Do this – Find each line in the records below that contains the string "Expand" and copy those lines.

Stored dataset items
──────────
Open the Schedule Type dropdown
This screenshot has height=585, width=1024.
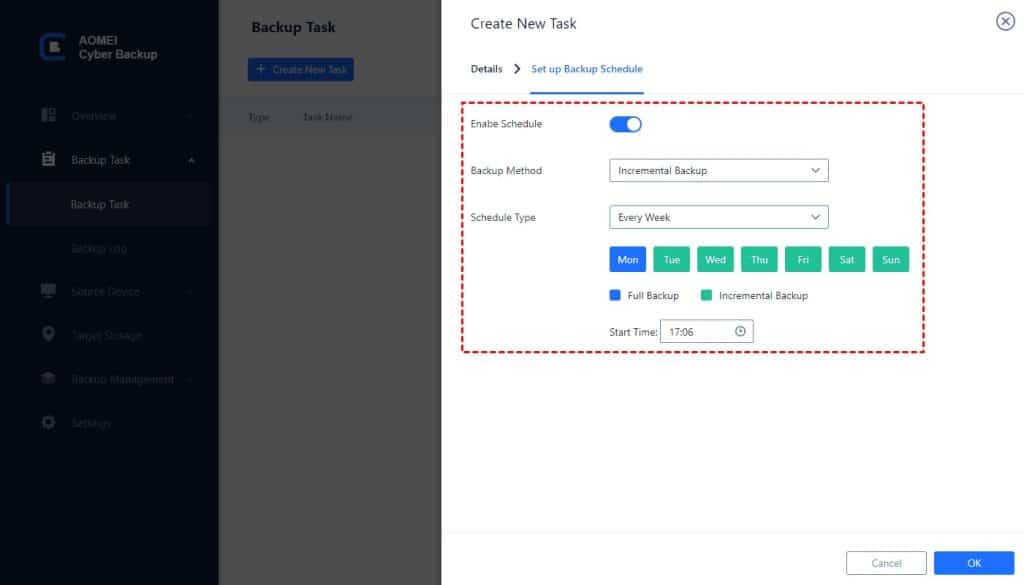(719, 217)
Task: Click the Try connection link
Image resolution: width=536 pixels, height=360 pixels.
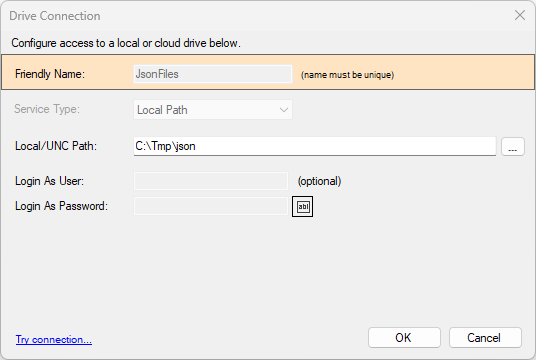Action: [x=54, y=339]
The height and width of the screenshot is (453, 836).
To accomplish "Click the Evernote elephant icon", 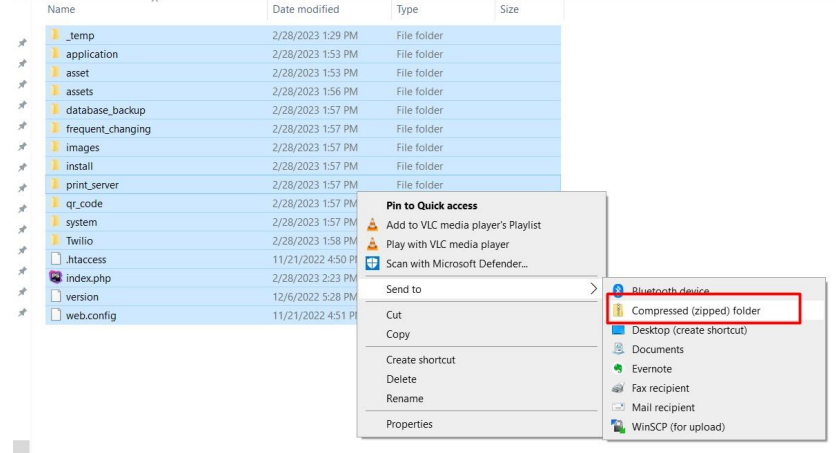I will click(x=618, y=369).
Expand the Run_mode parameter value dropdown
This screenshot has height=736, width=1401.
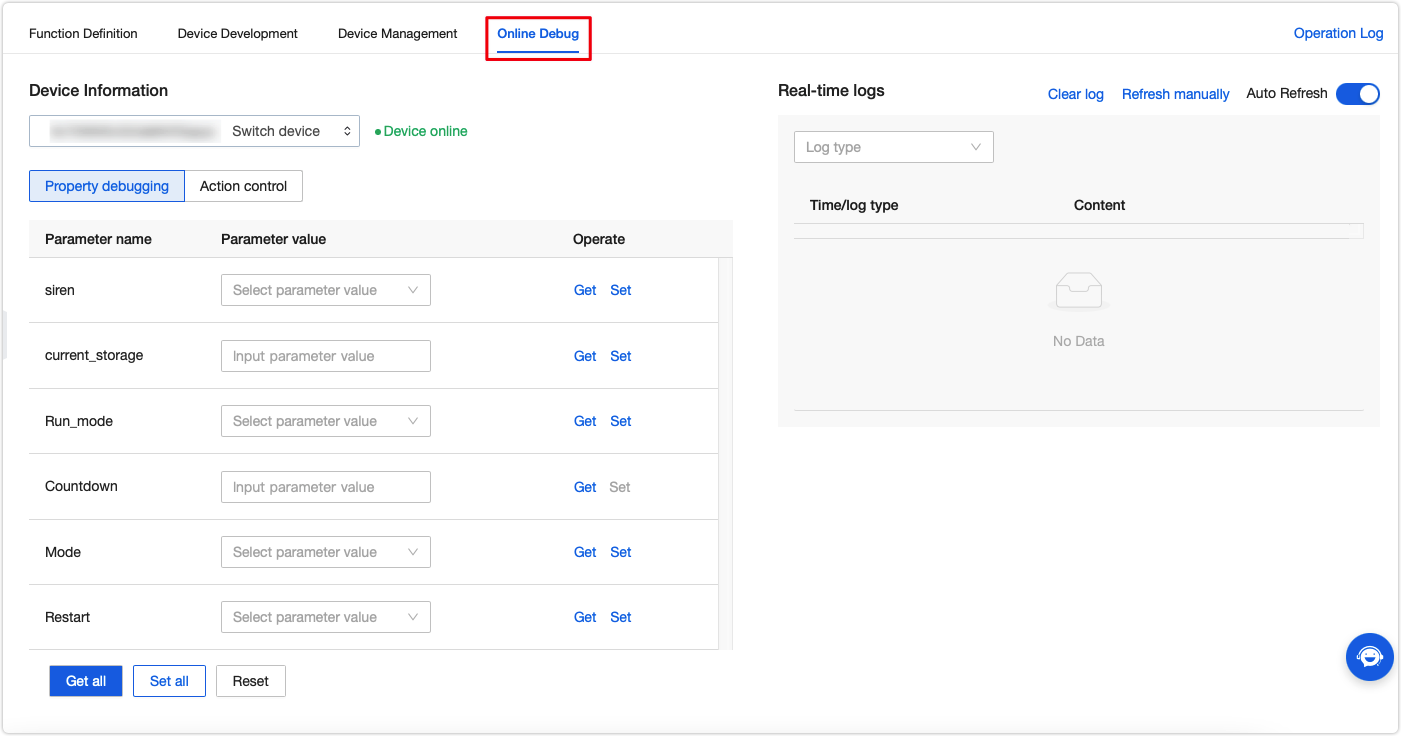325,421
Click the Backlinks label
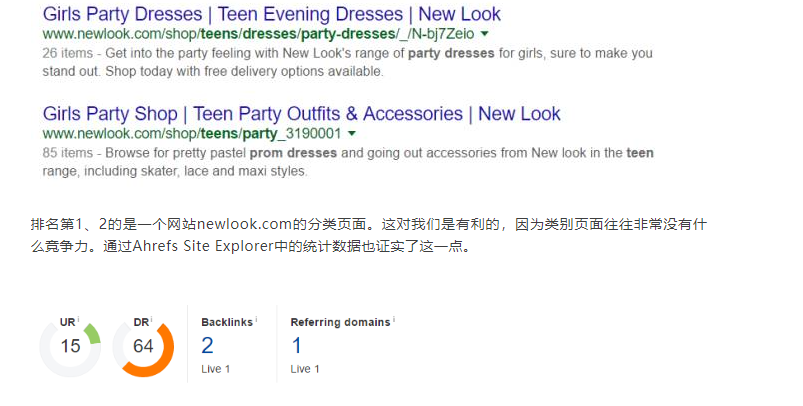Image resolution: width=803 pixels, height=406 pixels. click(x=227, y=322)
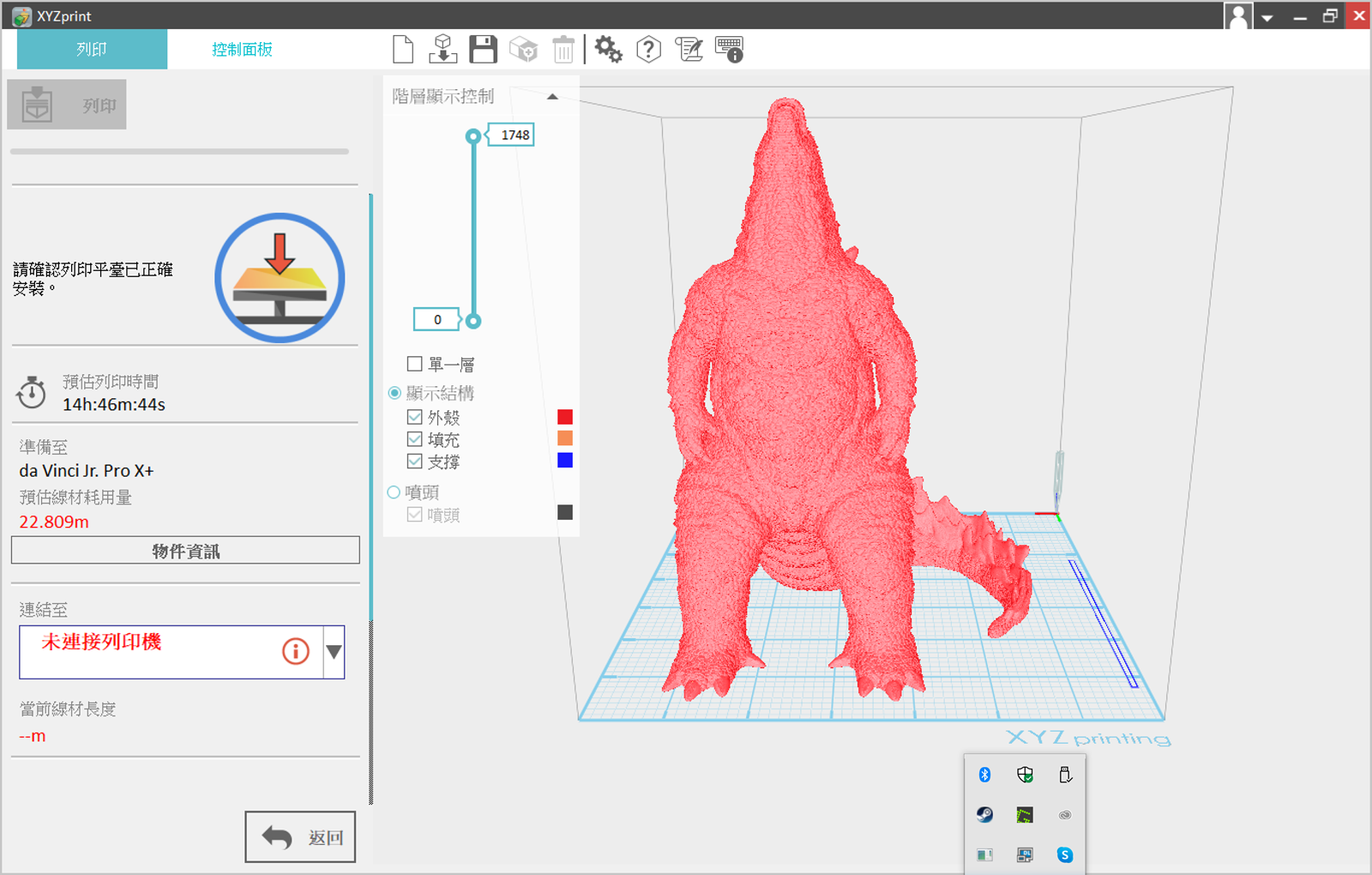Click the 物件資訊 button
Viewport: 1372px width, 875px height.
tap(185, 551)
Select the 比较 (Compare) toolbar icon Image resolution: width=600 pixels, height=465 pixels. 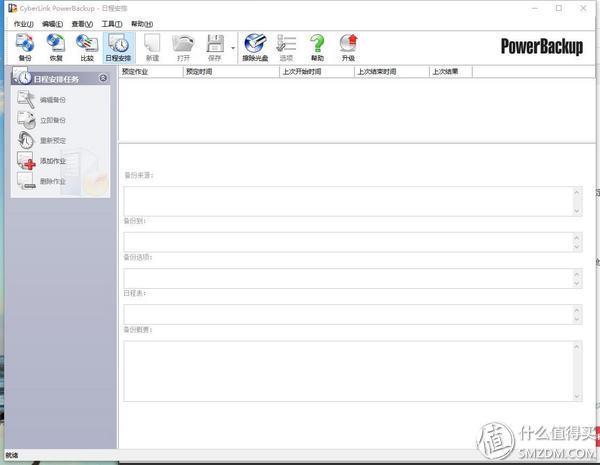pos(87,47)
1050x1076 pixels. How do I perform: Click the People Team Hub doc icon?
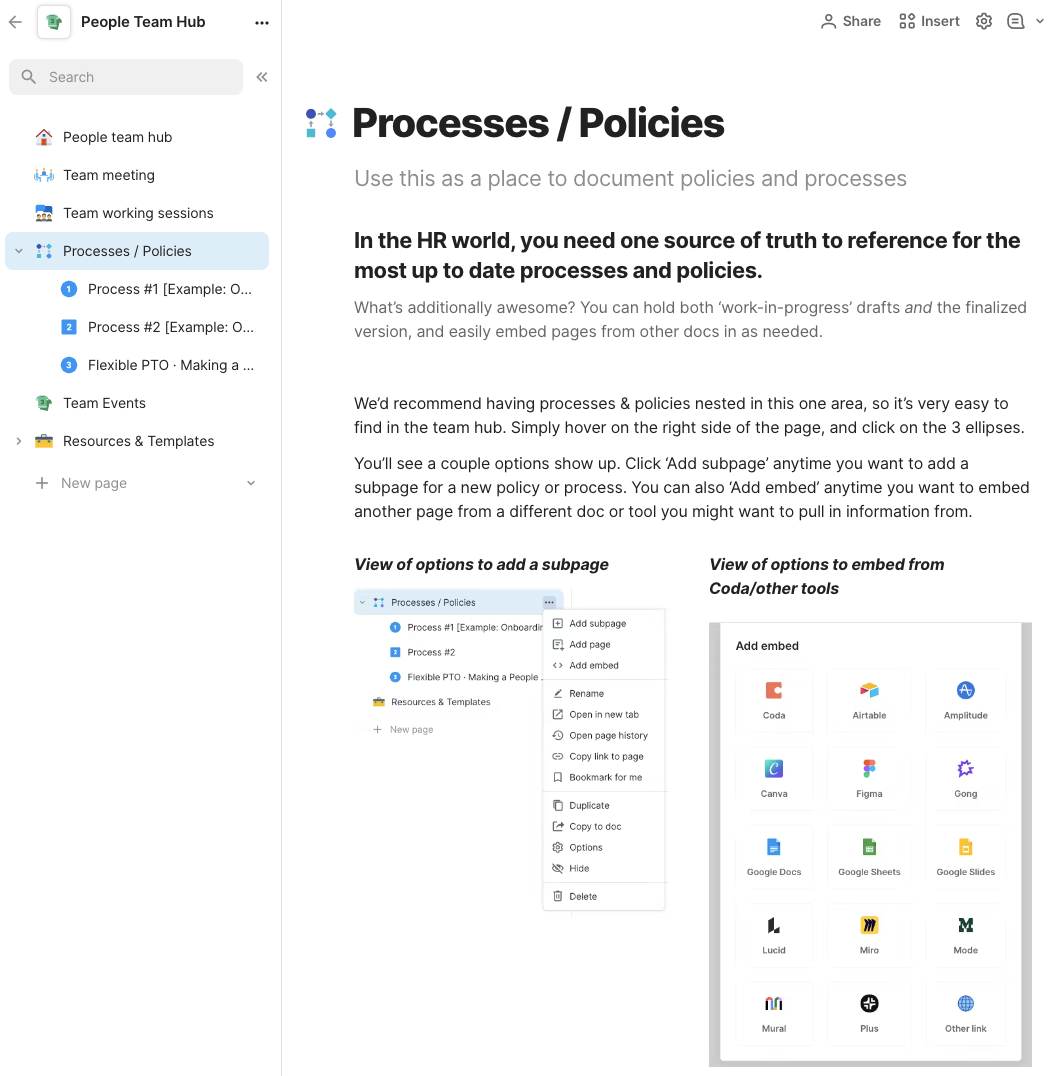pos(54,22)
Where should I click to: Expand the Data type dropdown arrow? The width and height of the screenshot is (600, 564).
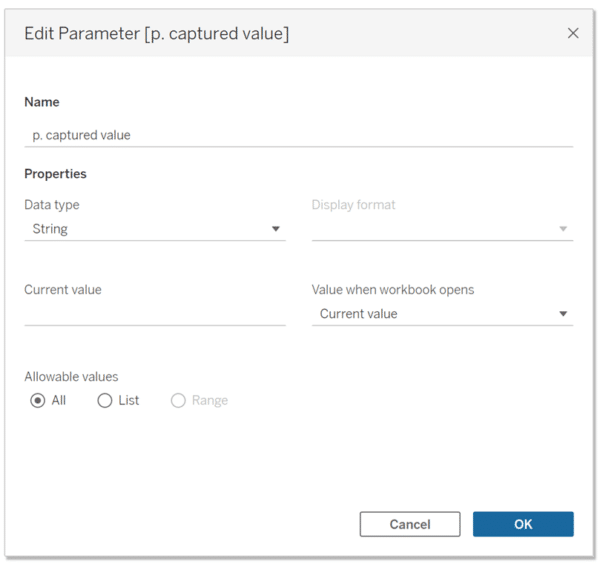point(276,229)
──────────
In response –
Expand the Run_mode parameter value dropdown
Where should I click to: Expand the Data type dropdown arrow? The width and height of the screenshot is (600, 564).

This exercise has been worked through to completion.